Your approach is a good approach to calculate CC, you just need to decide what you really want to do with it, and modify accordingly, if you need so.

For your second example, both CC=3 and CC=5 seem to be good.

The long story...

There are many different ways to calculate CC. You need to decide what is your purpose, and you need to know what are the limitations of your analysis.

The original definition from McCabe is actually the cyclomatic complexity (from graph theory) of the control flow graph. To calculate that one, you need to have a control flow graph, which might require a more precise analysis than your current one.

Static analyzers want to calculate metrics fast, so they do not analyze the control flow, but they calculate a complexity metric that is, say, close to it. As a result, there are several approaches...
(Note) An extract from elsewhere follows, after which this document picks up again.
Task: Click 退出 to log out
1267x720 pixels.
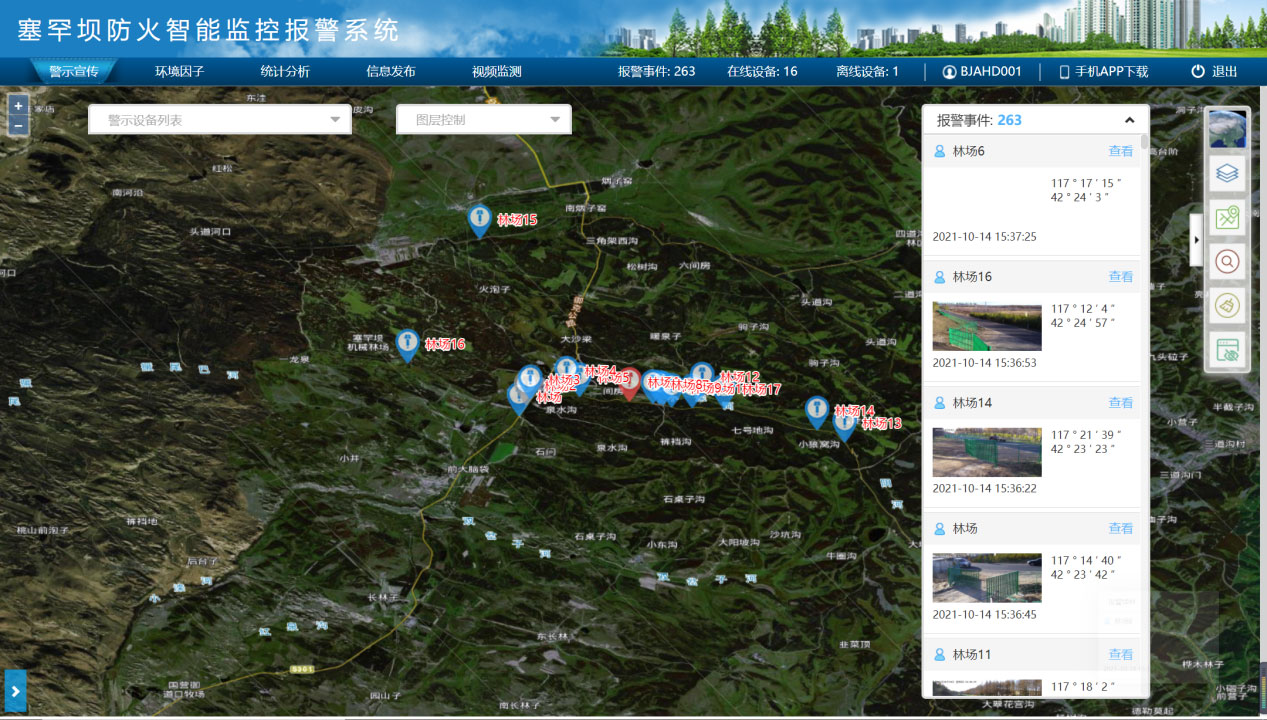Action: pos(1214,72)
For example, you can read a discussion about the CC metric of SonarQube here or another example how SourceMeter calculates McCC here.

What is common, that these tools count conditional statements, just like you do. But, these metrics wont be always equal with the number of independent execution paths... at least, they give a good estimation.
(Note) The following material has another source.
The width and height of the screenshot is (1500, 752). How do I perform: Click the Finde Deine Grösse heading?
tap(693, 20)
Two different ways to calculate CC (McCabe and Myers' extension):

V_l(g) = number of decision nodes + 1
V_2(g) = number of simple_predicates in decision nodes + 1

If your goal is to estimate the number of test cases, V2 is the one for you. But, if you want to have a measure for code comprehension (e.g. you want to identify methods that are hard to maintain and should be simplified in the code), V1 is easier to calculate and enough for you.
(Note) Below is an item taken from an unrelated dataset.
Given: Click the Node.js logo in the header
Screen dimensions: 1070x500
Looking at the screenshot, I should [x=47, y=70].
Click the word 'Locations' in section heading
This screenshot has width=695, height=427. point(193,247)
In addition, static analyzers measure a number of additional complexity metrics too (e.g. Nesting Level).

Answer 2

As far as style is concerned, I consider the following the most readable:

public boolean equals(Object object) {
    return this == object || (object != null && eq(this, object));
};

private static boolean eq(Object x, Object y) {
    return x.getClass() == y.getClass()
        && x.hashCode() == y.hashCode(); // safe because we have perfect hashing
}

In practice, it may not be right to exclude subclasses from being equal, and generally one can not assume that equal hash codes imply equal objects ... therefore, I'd rather write something like:

public boolean equals(Object object) {
    return this == object || (object instanceof MyType && eq(this, (MyType) object));
}

public static boolean eq(MyType x, MyType y) {
    return x.id.equals(y.id);
}

This is shorter, clearer in intent, just as extensible and efficient as your code, and has a lower cyclomatic complexity (logical operators are not commonly considered branches for counting cyclomatic complexity).

Answer 3

Converting this

if (hashCode() != object.hashCode()) {
    return false;
}
return true;

to this

return hashCode() == object.hashCode();

obviously reduces CC by one, even by your quick table. There is only one path through the second version.

For the other case, while we can't know exactly how your plugin calculates those figures, it is reasonable to guess that it is treating if (object == null || getClass() != object.getClass()) as "if a non-null object's class matches then ...", which is a single check and thus adds just one to CC. I would consider that a reasonable shortcut since null checks can be rolled up into "real" checks very easily, even within the human brain.

My opinion is that the main aim of a CC-calculating IDE plugin should be to encourage you to make your code more maintainable by others. While there is a bug in the plugin (that inlined single-line conditional is not particularly maintainable), the general idea of rewarding a developer by giving them a better score for more readable code is laudable, even if it is slightly incorrect.

As to your final question: CC is 5 if you strictly consider logical paths; 4 if you consider cases you should consider writing unit tests for; and 3 if you consider how easy it is for someone else to quickly read and understand your code.

Answer 4

In the second method return hashCode() == object.hashCode(); costs 0 so you win 1. It's considered as calculation and not logical branch. But for the first method I don't know why it's cost 5, I calculate 4.